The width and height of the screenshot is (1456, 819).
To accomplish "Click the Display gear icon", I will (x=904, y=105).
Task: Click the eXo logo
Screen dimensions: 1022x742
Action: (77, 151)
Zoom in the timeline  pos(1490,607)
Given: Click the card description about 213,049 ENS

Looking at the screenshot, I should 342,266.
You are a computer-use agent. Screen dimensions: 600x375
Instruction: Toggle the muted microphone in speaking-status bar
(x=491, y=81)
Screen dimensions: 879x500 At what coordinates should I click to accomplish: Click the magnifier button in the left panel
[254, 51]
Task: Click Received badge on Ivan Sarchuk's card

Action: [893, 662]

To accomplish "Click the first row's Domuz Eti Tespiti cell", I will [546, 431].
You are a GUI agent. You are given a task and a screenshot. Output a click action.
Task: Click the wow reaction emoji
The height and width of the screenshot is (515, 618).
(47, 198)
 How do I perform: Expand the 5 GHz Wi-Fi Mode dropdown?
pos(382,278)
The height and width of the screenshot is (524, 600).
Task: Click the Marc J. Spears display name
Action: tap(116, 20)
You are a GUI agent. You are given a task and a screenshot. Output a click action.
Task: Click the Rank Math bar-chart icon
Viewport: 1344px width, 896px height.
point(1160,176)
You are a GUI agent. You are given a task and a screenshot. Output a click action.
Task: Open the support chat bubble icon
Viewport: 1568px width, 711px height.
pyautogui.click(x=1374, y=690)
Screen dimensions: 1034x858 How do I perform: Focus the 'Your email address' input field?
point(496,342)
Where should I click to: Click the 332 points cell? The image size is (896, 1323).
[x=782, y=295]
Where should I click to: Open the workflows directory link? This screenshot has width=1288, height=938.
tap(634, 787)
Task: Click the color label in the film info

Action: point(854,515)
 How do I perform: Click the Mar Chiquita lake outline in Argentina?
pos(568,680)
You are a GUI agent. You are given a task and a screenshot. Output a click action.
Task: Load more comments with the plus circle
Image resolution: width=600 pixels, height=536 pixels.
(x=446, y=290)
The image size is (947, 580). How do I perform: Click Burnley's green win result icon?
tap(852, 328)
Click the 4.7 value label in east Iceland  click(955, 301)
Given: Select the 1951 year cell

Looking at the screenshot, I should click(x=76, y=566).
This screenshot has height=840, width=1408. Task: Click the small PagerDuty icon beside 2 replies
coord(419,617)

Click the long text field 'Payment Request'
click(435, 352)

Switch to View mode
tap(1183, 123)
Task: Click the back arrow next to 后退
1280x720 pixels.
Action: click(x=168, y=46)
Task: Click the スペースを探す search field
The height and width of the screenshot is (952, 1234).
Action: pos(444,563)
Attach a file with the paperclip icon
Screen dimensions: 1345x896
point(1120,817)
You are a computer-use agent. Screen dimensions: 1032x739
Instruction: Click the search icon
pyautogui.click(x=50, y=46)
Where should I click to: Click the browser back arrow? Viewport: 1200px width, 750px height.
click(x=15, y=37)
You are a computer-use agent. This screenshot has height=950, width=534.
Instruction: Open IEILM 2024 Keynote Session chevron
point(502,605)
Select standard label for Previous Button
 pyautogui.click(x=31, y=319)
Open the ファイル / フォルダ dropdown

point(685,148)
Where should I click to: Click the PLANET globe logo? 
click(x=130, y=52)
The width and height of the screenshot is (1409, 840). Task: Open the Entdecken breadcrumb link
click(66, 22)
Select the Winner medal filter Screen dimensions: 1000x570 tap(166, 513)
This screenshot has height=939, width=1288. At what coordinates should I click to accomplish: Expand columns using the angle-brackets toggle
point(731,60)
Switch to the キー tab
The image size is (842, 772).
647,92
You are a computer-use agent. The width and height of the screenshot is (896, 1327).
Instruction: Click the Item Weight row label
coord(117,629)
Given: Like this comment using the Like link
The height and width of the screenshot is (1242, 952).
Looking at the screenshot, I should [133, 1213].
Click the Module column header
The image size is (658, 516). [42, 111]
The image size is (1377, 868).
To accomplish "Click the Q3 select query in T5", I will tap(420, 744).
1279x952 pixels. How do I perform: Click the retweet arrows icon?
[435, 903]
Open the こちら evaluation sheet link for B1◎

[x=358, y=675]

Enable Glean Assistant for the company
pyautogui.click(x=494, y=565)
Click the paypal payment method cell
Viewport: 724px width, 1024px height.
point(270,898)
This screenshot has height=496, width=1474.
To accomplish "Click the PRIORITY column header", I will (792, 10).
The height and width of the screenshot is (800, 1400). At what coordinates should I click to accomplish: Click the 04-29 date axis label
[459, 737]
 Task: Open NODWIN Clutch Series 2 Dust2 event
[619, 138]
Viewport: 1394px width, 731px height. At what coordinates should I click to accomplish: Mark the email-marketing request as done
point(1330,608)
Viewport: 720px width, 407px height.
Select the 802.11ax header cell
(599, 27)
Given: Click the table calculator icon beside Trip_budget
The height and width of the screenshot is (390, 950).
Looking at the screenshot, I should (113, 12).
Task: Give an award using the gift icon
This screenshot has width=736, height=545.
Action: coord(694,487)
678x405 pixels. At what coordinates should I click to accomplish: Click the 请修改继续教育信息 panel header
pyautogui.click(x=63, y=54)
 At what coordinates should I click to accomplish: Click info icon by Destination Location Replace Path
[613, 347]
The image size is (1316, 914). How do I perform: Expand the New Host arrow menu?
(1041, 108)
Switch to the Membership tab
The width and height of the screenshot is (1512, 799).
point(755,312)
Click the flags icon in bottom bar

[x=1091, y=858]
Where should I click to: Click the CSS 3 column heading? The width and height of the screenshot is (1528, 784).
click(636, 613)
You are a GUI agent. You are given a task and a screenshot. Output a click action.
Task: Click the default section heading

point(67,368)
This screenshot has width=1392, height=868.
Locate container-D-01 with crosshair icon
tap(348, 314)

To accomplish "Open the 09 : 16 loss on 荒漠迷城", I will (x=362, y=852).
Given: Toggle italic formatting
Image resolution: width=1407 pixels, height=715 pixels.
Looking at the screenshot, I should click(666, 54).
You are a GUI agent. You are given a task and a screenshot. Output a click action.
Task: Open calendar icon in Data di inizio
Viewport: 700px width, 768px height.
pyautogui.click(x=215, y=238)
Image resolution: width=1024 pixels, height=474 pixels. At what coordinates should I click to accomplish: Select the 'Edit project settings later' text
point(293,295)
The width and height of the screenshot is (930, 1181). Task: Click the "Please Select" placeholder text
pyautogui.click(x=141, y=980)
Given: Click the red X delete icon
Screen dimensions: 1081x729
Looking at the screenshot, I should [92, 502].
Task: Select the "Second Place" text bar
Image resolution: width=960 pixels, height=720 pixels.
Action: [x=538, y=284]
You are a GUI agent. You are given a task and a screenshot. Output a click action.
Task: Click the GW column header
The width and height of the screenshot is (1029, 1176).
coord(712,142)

--

▸ **WHAT IS EXPECTED**
Print all of the rows above again, word for word and in the same order.

▸ **COMPLETE ANSWER**
The width and height of the screenshot is (1456, 819).
To accomplish "Click the Display gear icon", I will (x=904, y=105).
Task: Click the eXo logo
Screen dimensions: 1022x742
Action: (77, 151)
Zoom in the timeline  pos(1490,607)
Given: Click the card description about 213,049 ENS

Looking at the screenshot, I should 342,266.
You are a computer-use agent. Screen dimensions: 600x375
Instruction: Toggle the muted microphone in speaking-status bar
(x=491, y=81)
Screen dimensions: 879x500 At what coordinates should I click to accomplish: Click the magnifier button in the left panel
[254, 51]
Task: Click Received badge on Ivan Sarchuk's card

Action: [893, 662]

To accomplish "Click the first row's Domuz Eti Tespiti cell", I will [546, 431].
You are a GUI agent. You are given a task and a screenshot. Output a click action.
Task: Click the wow reaction emoji
The height and width of the screenshot is (515, 618).
(47, 198)
 How do I perform: Expand the 5 GHz Wi-Fi Mode dropdown?
pos(382,278)
The height and width of the screenshot is (524, 600).
Task: Click the Marc J. Spears display name
Action: tap(116, 20)
You are a GUI agent. You are given a task and a screenshot. Output a click action.
Task: Click the Rank Math bar-chart icon
Viewport: 1344px width, 896px height.
point(1160,176)
You are a GUI agent. You are given a task and a screenshot. Output a click action.
Task: Open the support chat bubble icon
Viewport: 1568px width, 711px height.
pyautogui.click(x=1374, y=690)
Screen dimensions: 1034x858 How do I perform: Focus the 'Your email address' input field?
point(496,342)
Where should I click to: Click the 332 points cell? The image size is (896, 1323).
[x=782, y=295]
Where should I click to: Open the workflows directory link? This screenshot has width=1288, height=938.
tap(634, 787)
Task: Click the color label in the film info

Action: point(854,515)
 How do I perform: Click the Mar Chiquita lake outline in Argentina?
pos(568,680)
You are a GUI agent. You are given a task and a screenshot. Output a click action.
Task: Load more comments with the plus circle
Image resolution: width=600 pixels, height=536 pixels.
(x=446, y=290)
The image size is (947, 580). How do I perform: Click Burnley's green win result icon?
tap(852, 328)
Click the 4.7 value label in east Iceland  click(955, 301)
Given: Select the 1951 year cell

Looking at the screenshot, I should click(x=76, y=566).
This screenshot has height=840, width=1408. Task: Click the small PagerDuty icon beside 2 replies
coord(419,617)

Click the long text field 'Payment Request'
click(435, 352)

Switch to View mode
tap(1183, 123)
Task: Click the back arrow next to 后退
1280x720 pixels.
Action: click(x=168, y=46)
Task: Click the スペースを探す search field
The height and width of the screenshot is (952, 1234).
Action: pos(444,563)
Attach a file with the paperclip icon
Screen dimensions: 1345x896
point(1120,817)
You are a computer-use agent. Screen dimensions: 1032x739
Instruction: Click the search icon
pyautogui.click(x=50, y=46)
Where should I click to: Click the browser back arrow? Viewport: 1200px width, 750px height.
click(x=15, y=37)
You are a computer-use agent. This screenshot has height=950, width=534.
Instruction: Open IEILM 2024 Keynote Session chevron
point(502,605)
Select standard label for Previous Button
 pyautogui.click(x=31, y=319)
Open the ファイル / フォルダ dropdown

point(685,148)
Where should I click to: Click the PLANET globe logo? 
click(x=130, y=52)
The width and height of the screenshot is (1409, 840). Task: Open the Entdecken breadcrumb link
click(66, 22)
Select the Winner medal filter Screen dimensions: 1000x570 tap(166, 513)
This screenshot has height=939, width=1288. At what coordinates should I click to accomplish: Expand columns using the angle-brackets toggle
point(731,60)
Switch to the キー tab
The image size is (842, 772).
647,92
You are a computer-use agent. The width and height of the screenshot is (896, 1327).
Instruction: Click the Item Weight row label
coord(117,629)
Given: Like this comment using the Like link
The height and width of the screenshot is (1242, 952).
Looking at the screenshot, I should [133, 1213].
Click the Module column header
The image size is (658, 516). [42, 111]
The image size is (1377, 868).
To accomplish "Click the Q3 select query in T5", I will tap(420, 744).
1279x952 pixels. How do I perform: Click the retweet arrows icon?
[435, 903]
Open the こちら evaluation sheet link for B1◎

[x=358, y=675]

Enable Glean Assistant for the company
pyautogui.click(x=494, y=565)
Click the paypal payment method cell
Viewport: 724px width, 1024px height.
point(270,898)
This screenshot has height=496, width=1474.
To accomplish "Click the PRIORITY column header", I will (792, 10).
The height and width of the screenshot is (800, 1400). At what coordinates should I click to accomplish: Click the 04-29 date axis label
[459, 737]
 Task: Open NODWIN Clutch Series 2 Dust2 event
[619, 138]
Viewport: 1394px width, 731px height. At what coordinates should I click to accomplish: Mark the email-marketing request as done
point(1330,608)
Viewport: 720px width, 407px height.
Select the 802.11ax header cell
(599, 27)
Given: Click the table calculator icon beside Trip_budget
The height and width of the screenshot is (390, 950).
Looking at the screenshot, I should (113, 12).
Task: Give an award using the gift icon
This screenshot has width=736, height=545.
Action: coord(694,487)
678x405 pixels. At what coordinates should I click to accomplish: Click the 请修改继续教育信息 panel header
pyautogui.click(x=63, y=54)
 At what coordinates should I click to accomplish: Click info icon by Destination Location Replace Path
[613, 347]
The image size is (1316, 914). How do I perform: Expand the New Host arrow menu?
(1041, 108)
Switch to the Membership tab
The width and height of the screenshot is (1512, 799).
point(755,312)
Click the flags icon in bottom bar

[x=1091, y=858]
Where should I click to: Click the CSS 3 column heading? The width and height of the screenshot is (1528, 784).
click(636, 613)
You are a GUI agent. You are given a task and a screenshot. Output a click action.
Task: Click the default section heading

point(67,368)
This screenshot has width=1392, height=868.
Locate container-D-01 with crosshair icon
tap(348, 314)

To accomplish "Open the 09 : 16 loss on 荒漠迷城", I will (x=362, y=852).
Given: Toggle italic formatting
Image resolution: width=1407 pixels, height=715 pixels.
Looking at the screenshot, I should click(666, 54).
You are a GUI agent. You are given a task and a screenshot. Output a click action.
Task: Open calendar icon in Data di inizio
Viewport: 700px width, 768px height.
pyautogui.click(x=215, y=238)
Image resolution: width=1024 pixels, height=474 pixels. At what coordinates should I click to accomplish: Select the 'Edit project settings later' text
point(293,295)
The width and height of the screenshot is (930, 1181). Task: Click the "Please Select" placeholder text
pyautogui.click(x=141, y=980)
Given: Click the red X delete icon
Screen dimensions: 1081x729
Looking at the screenshot, I should [92, 502].
Task: Select the "Second Place" text bar
Image resolution: width=960 pixels, height=720 pixels.
Action: [x=538, y=284]
You are a GUI agent. You are given a task and a screenshot. Output a click action.
Task: Click the GW column header
The width and height of the screenshot is (1029, 1176).
coord(712,142)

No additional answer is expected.